With GZip, responses can shrink by 60–90%, often even more.
For example:
| Type | Original Size | After GZip |
|---|
| JSON API | 150 KB | 20 KB |
| HTML Page | 100 KB | 15 KB |
| CSS File | 50 KB | 7 KB |
2. Lower Bandwidth and Hosting Costs
Every byte you send costs something — especially in cloud environments.
When responses are compressed:
Servers send less data
Cloud bandwidth usage drops
API traffic becomes cheaper
Users save mobile data
Applications scale better with lower load
For high-traffic APIs, this becomes a huge cost-saving advantage.
3. Better SEO and Web Performance
Google cares deeply about speed. Faster websites rank better and deliver better Core Web Vitals, such as:
LCP (Largest Contentful Paint)
FCP (First Contentful Paint)
Overall loading experience
GZip improves these metrics automatically because it reduces how much content must be downloaded.

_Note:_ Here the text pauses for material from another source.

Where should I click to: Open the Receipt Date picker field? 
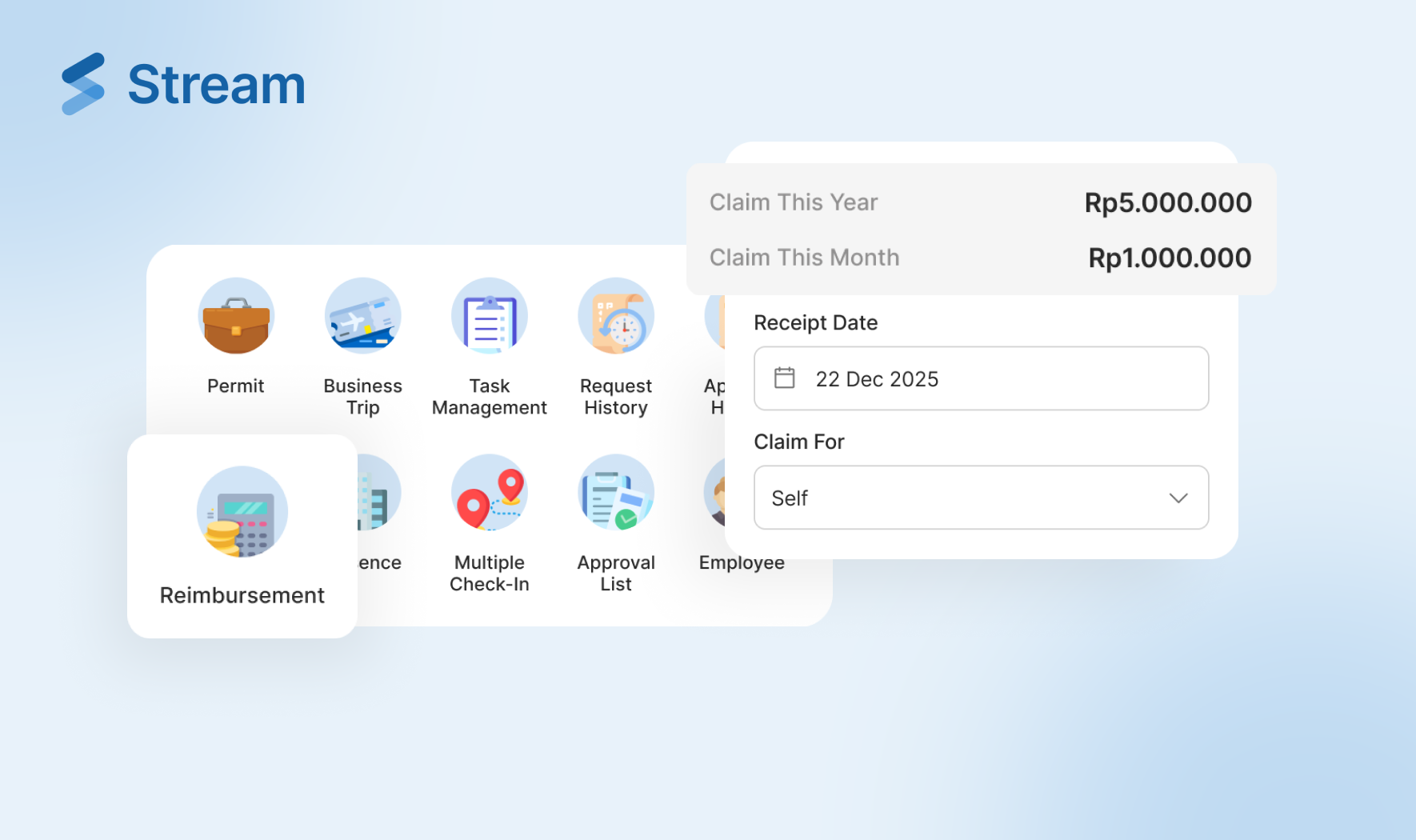coord(981,378)
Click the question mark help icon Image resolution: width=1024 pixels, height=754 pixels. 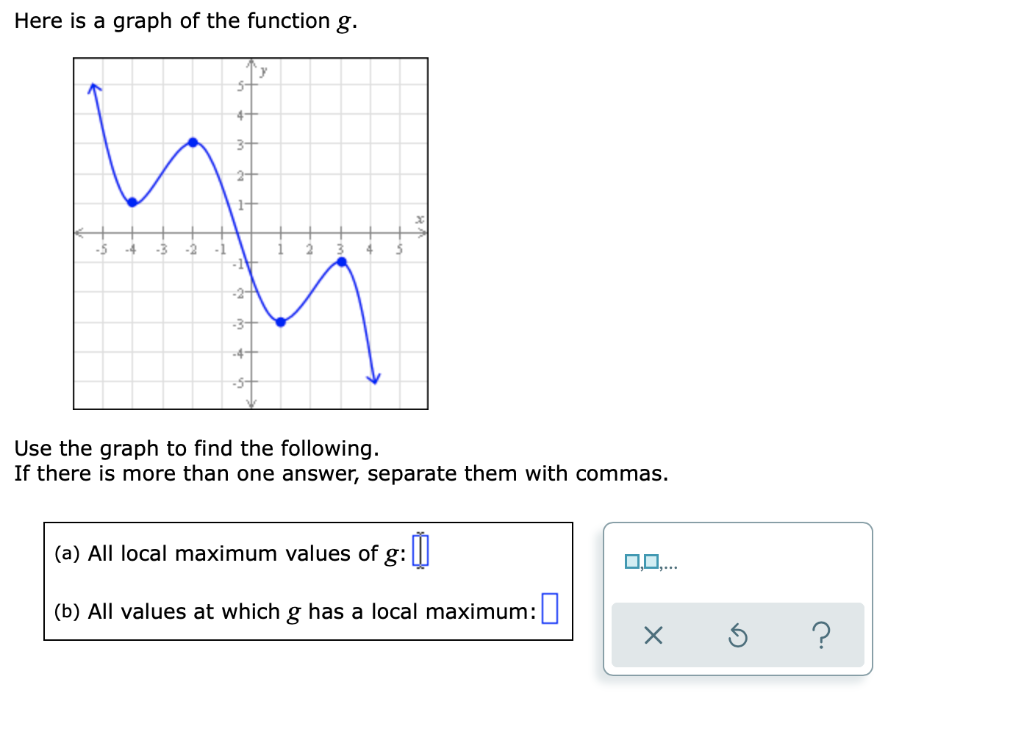coord(821,634)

In .NET Core, GZip Works Automatically When Hosted on IIS
When a .NET Core application runs behind IIS or IIS Express, you automatically get GZip compression without writing any code. This is because IIS applies compression through its built-in StaticCompressionModule and DynamicCompressionModule, which run before the request reaches your .NET Core application.
So:
You do not need to add AddResponseCompression()
You do not need to configure any middleware
IIS provides GZip automatically for all .NET apps, including .NET Core and .NET 6/7/8
Visual Studio also uses IIS Express → so compression appears automatically during development
GZip seems like a .NET Core feature, but it is actually IIS doing the work, not the .NET runtime.
GZip is one of the easiest and most impactful optimizations you can use in .NET applications—and understanding how IIS and .NET handle it helps ensure your application performs consistently across all environments.